• Activity: Show the lines below where "akun" occurs.

• Records for processing:
——

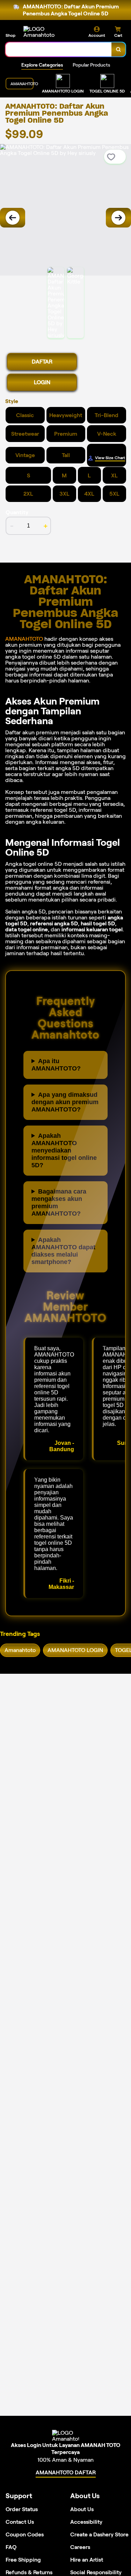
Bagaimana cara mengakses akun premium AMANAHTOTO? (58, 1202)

——

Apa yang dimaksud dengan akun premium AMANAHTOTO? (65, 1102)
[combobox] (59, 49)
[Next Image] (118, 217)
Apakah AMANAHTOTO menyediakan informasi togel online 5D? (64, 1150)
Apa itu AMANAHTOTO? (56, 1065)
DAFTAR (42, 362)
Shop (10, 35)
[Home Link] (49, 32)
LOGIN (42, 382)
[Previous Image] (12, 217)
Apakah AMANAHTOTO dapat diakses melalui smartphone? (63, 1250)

——

• Your solution:
Bagaimana cara mengakses akun premium AMANAHTOTO? (58, 1202)
Apa yang dimaksud dengan akun premium AMANAHTOTO? (65, 1102)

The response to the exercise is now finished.